Mad Men illustrates our evolution, but have we?

The Mad Men countdown clock is ticking down (too bad there’s no widget to post here), and I’m thrilled. Sadly, no time to use Betty’s party planner, but cheers to AMC for another season of lessons that can be applied to Social Media.

While the social media integration was widely commented on at South by Southwest Interactive 2012 (highlight posts forthcoming BTW), there’s so much more to contemplate.

Mad Men was also mentioned on a panel at the SES (Search Engine Strategies) New York conference yesterday. The panel discussed integrated marketing and mentioned the pitch Don Draper gives to Kodak when the slide “wheel” is introduced.

My Tweet about kicking off the Social Media Strategies course I teach with the Mad Men Carousel clip became a top tweet. Sorry there’s no embed, but click to watch: http://bit.ly/MadMenCarousel

Very evocative, no? This is how I want my students to think of the class: interesting, ever-evolving, which reflects where we are in this industry today.

The Sterling Cooper pitch provides a perfect frame for today’s students — and professionals: It illustrates how technology changes, but the desire for human connection pervades.

Meanwhile,  my 2012 conference circuit is echoing: We’ll soon be dropping all the prefixes: e-marketing, online marketing, search marketing new media. It’ll just be straight-up marketing. I read a recent OMMA post that Social Media staffs are being fully integrated into the marketing departments. This make sense, no? You wouldn’t have an email department all by itself and only thinking about getting into inboxes (then what?)?

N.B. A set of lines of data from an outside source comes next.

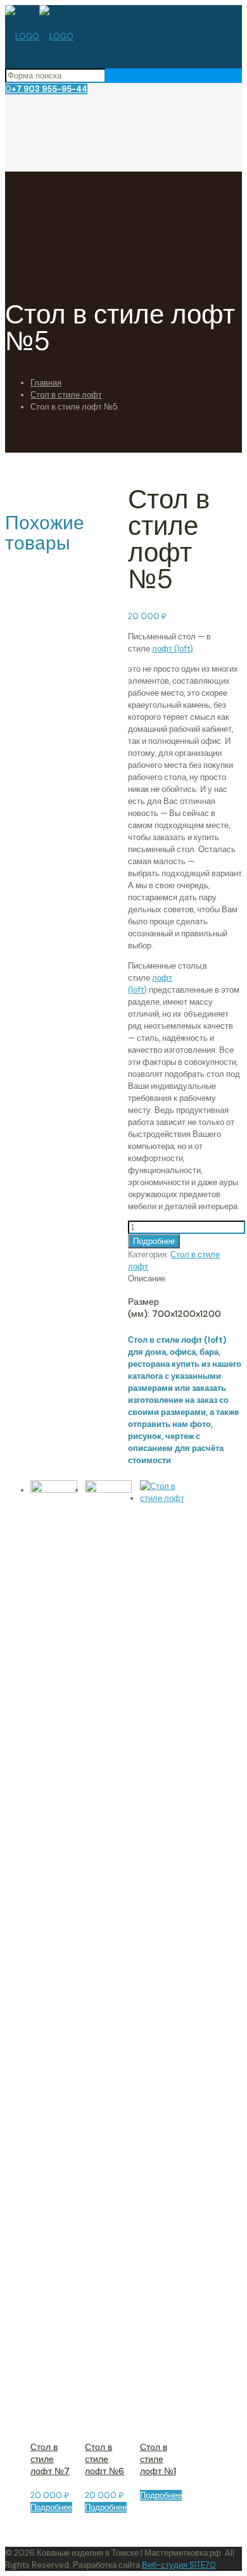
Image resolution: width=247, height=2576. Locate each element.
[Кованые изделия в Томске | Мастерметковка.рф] (39, 36)
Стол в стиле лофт (66, 394)
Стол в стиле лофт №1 (158, 2459)
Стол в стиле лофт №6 (104, 2459)
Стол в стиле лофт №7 (50, 2459)
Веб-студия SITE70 (179, 2565)
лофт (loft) (172, 648)
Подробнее (154, 1241)
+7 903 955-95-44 (49, 89)
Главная (45, 382)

In essence, we’re all here to align what the company has to offer with customer expectations.

I can’t help but wonder what’s really going through the minds of the Millennials who’ve signed up for Social Media Strategies when I show them a pitch for a product that took consumers by storm decades before they were born. It’s an ideal starter to a class the focuses on engagement and interaction, and we start practicing these fundamentals on Day 1.

I’m eager to see how Mad Men keeps the conversation going, both in my class and in my mind.

What other lessons have you learned as Mad Men shows us a reflection of ourselves in another time?